In need of a few minutes’ easy driving, we hit the highway. Even amongst semis and SUVs, the Polo feels confident and secure. Top speed is a modest 109 mph, but arriving there is a blast. We clocked a 0-60 time of 12.6 seconds (which is nearly identical to VW’s official figure of 12.8 seconds from 0-100 km/h). We’d love to provide a 0-100 time, but we ran out of open road (and it would have killed our fuel economy, anyway).
Parked alongside the Polo, the Passat Variant is particularly unassuming; it looks like a US-spec B6 wagon, only the subtle BlueMotion emblem on the tailgate sets it apart. The Passat version of the BlueMotion drivetrain produces 105 hp, a considerable yet honorable cut in power from the US-market 200 and 280 hp gassers.
The hefty wagon delivered a respectable 0-60 time of 13.6 seconds, but back-to-back with the sprightly Polo, the sacrifices for fuel economy are much more obvious. While the Polo compensates for modest power through playful banter with the driver, the Passat offers little of that interaction. It wasn’t nearly as peppy, though we’d hesitate to slap it with a harsher descriptor. After all, the Passat Variant BlueMotion achieves its objectives — every element of its design is for fuel economy, not performance. Its benefits are found not only in the economically- and environmentally-friendly innovation, but that it achieves those ends while remaining a familiar family car with the level of comfort to which US car buyers are accustomed.

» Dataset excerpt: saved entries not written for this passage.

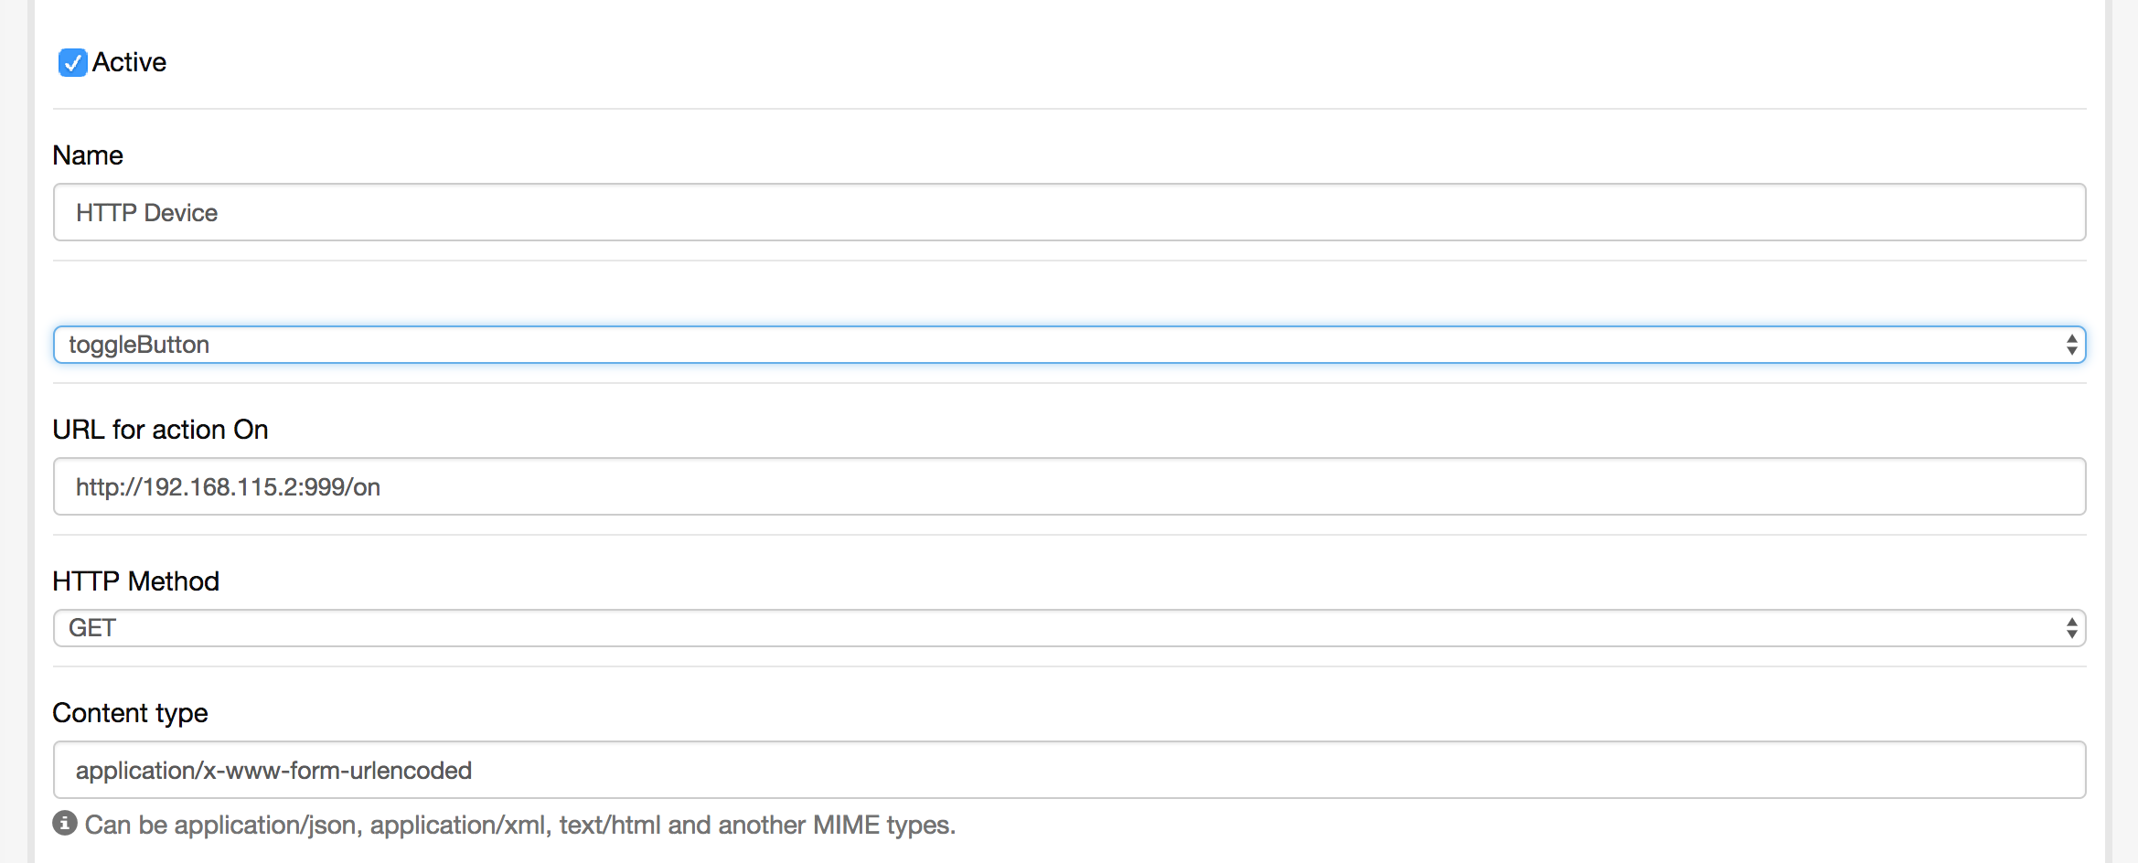The width and height of the screenshot is (2138, 863).
Task: Focus the Name input field
Action: (x=1068, y=212)
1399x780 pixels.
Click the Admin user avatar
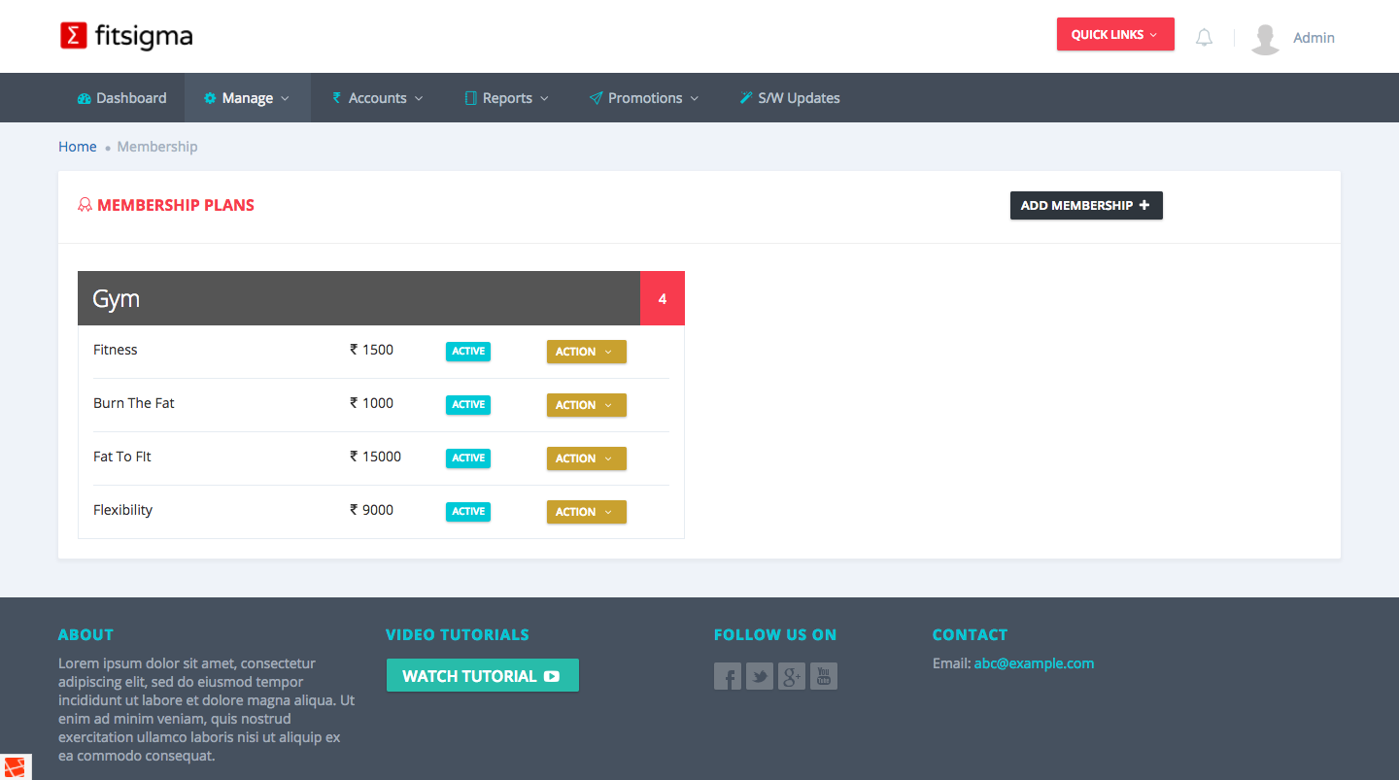[x=1264, y=38]
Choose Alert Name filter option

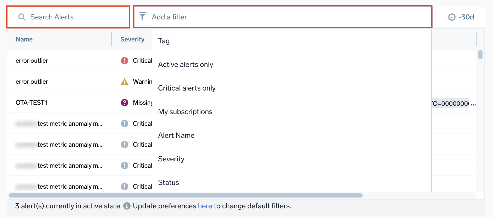click(176, 135)
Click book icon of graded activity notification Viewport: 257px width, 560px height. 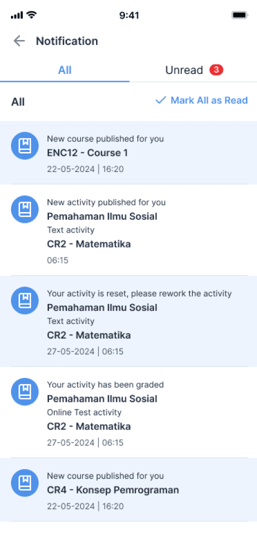point(25,392)
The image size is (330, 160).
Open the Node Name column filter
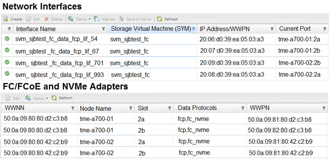point(131,108)
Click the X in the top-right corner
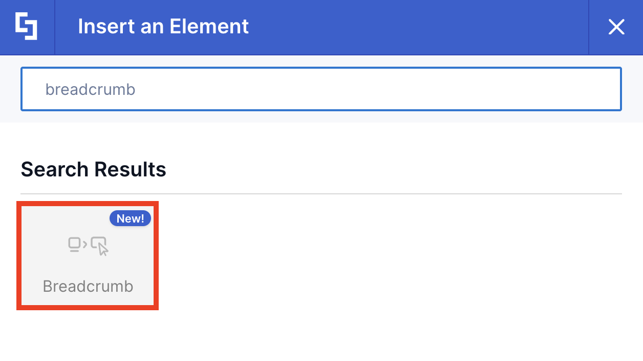This screenshot has height=361, width=643. tap(616, 27)
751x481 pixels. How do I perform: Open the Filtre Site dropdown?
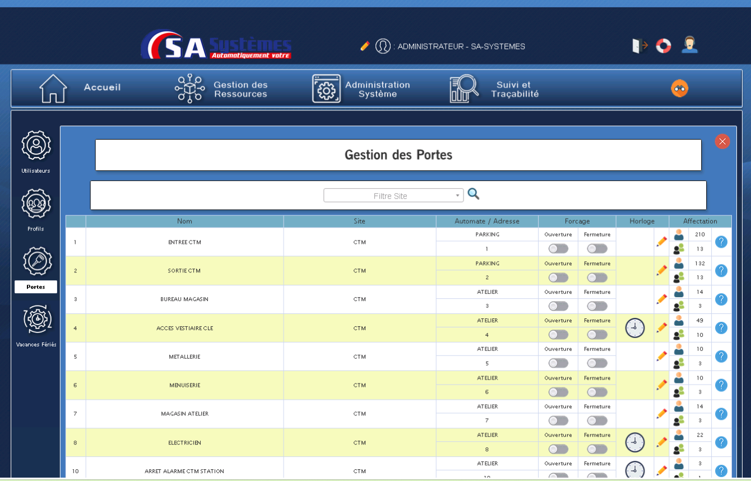click(x=393, y=196)
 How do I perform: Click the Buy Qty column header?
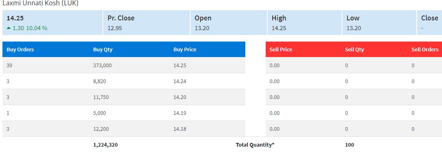coord(102,49)
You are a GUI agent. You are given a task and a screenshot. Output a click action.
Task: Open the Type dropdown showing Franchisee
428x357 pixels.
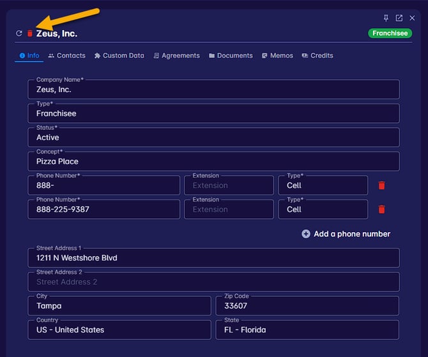[x=213, y=113]
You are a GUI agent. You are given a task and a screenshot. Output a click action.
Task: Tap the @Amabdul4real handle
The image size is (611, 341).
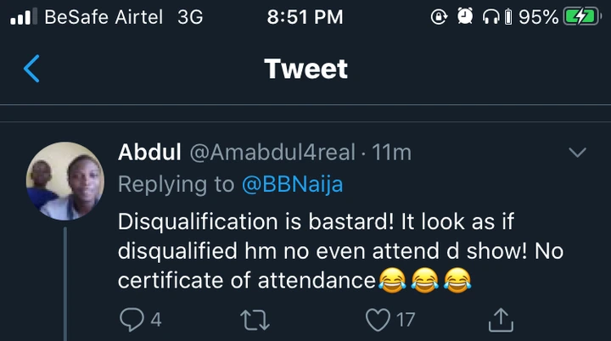coord(272,153)
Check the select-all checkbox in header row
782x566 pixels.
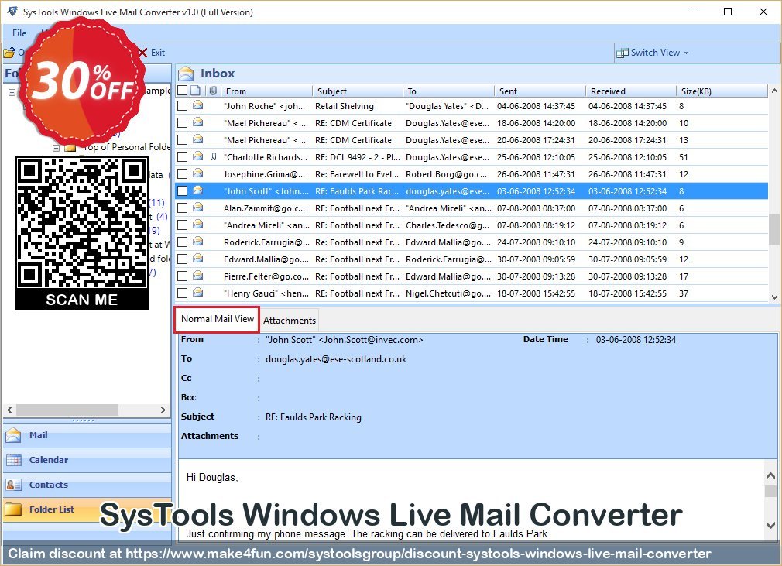tap(182, 91)
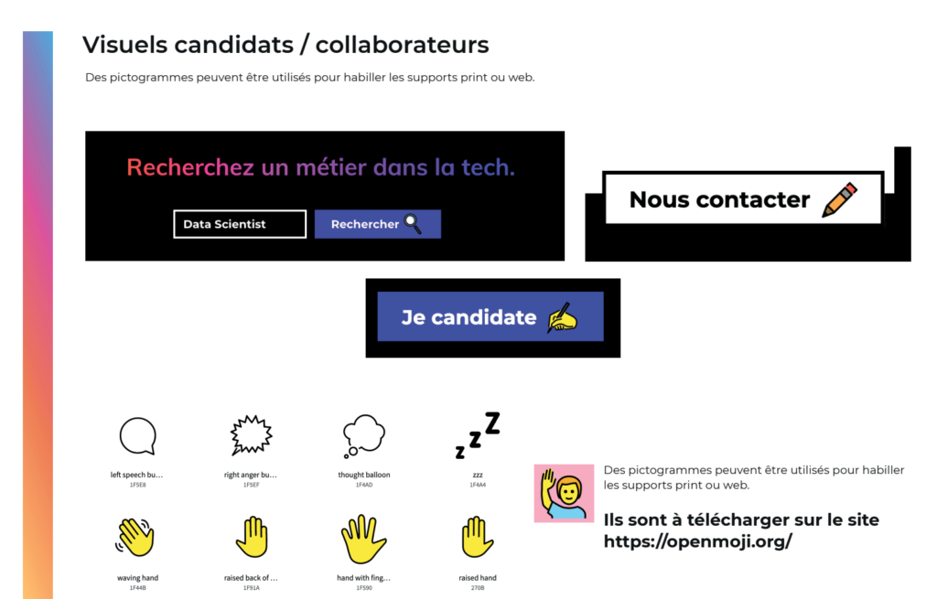Click the writing hand icon on Je candidate

pyautogui.click(x=563, y=317)
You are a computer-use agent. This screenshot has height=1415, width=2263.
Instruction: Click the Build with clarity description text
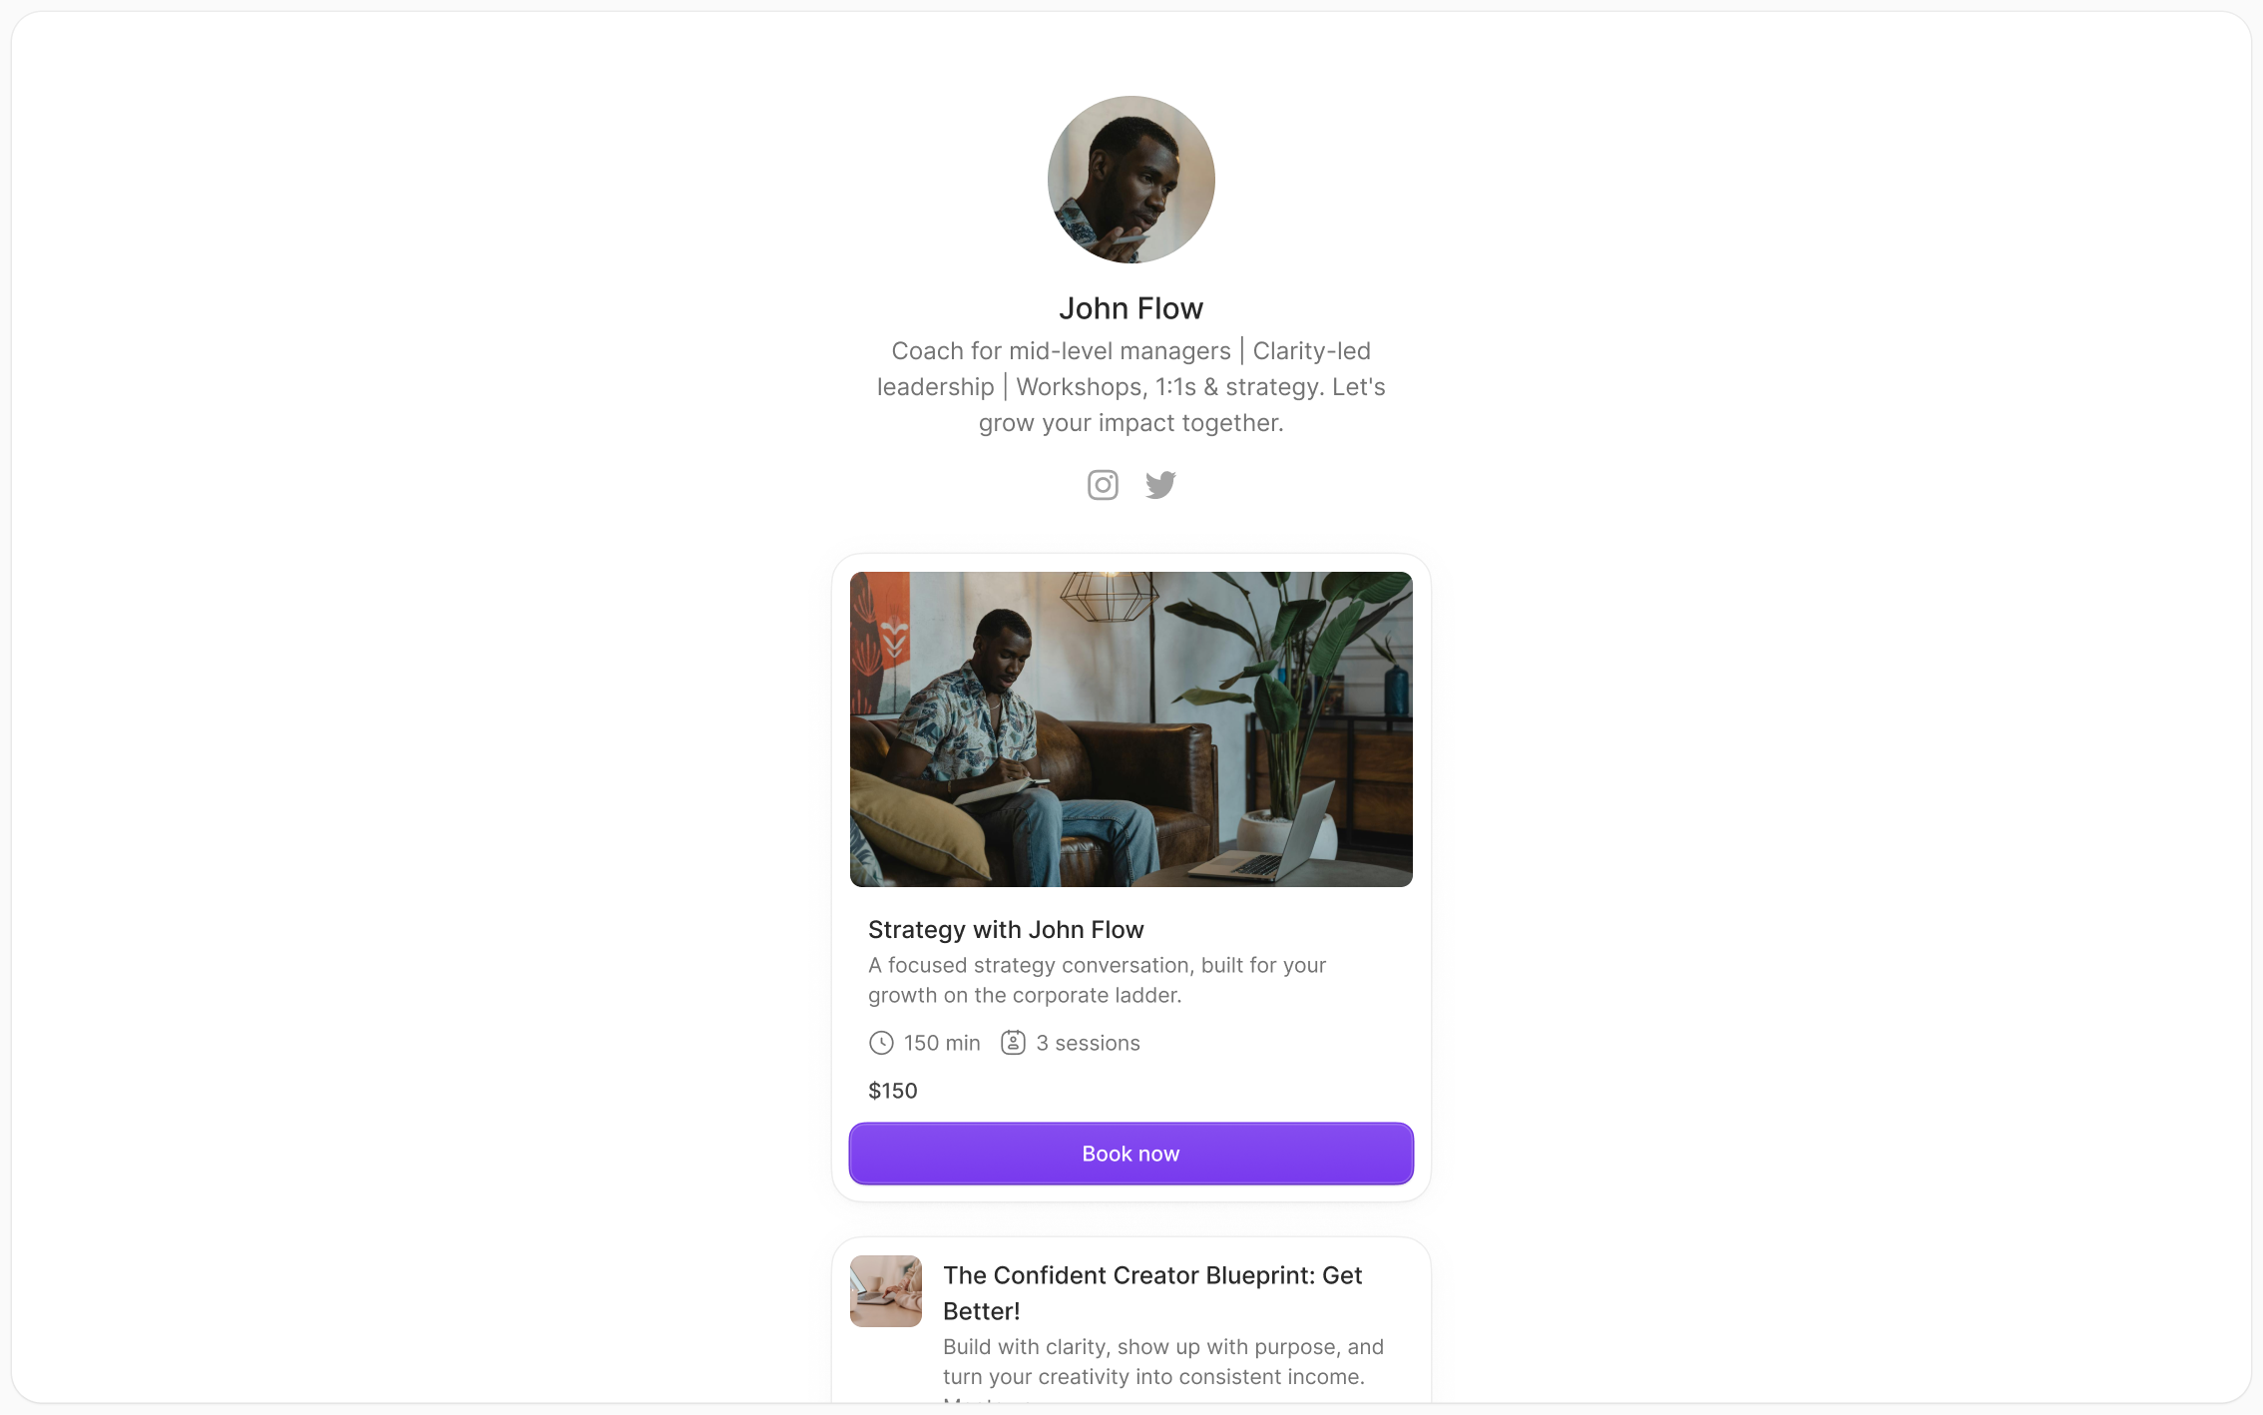[1163, 1362]
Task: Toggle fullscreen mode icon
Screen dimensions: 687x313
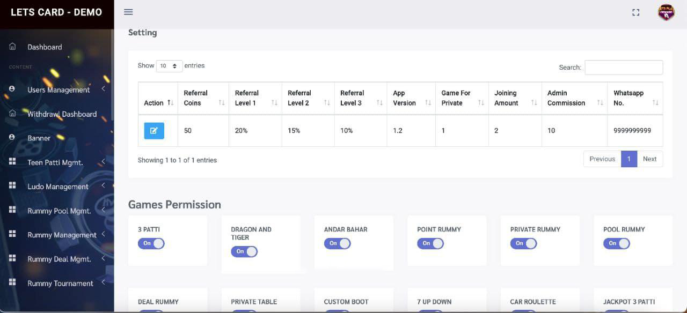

By the time you’re reading this, there are no BlueMotions in the country; the Polo and Passat we drove are back home in Germany, but the 2009 Jetta TDIs will be available late this summer. The new US-spec TDIs will use particulate filters and special catalysts to scrub pollutants from their exhaust, and the system works so well that the new TDIs will be available in every state — even those with more stringent regulations like California. They’ll do this, we’d like to add, without the use of special additives or treatments like other companies’ “clean” diesels require.
In the Jetta, the new engine is rated at 140 hp and 235 lb.-ft. of torque — nearly as much power as the first 1.8Ts — and while the mileage numbers aren’t in yet, VW says we should expect a 30-percent increase in fuel economy over existing gas-powered models. We’ll have a chance to drive them later this summer, and you’ll be the first to read about it at VWvortex.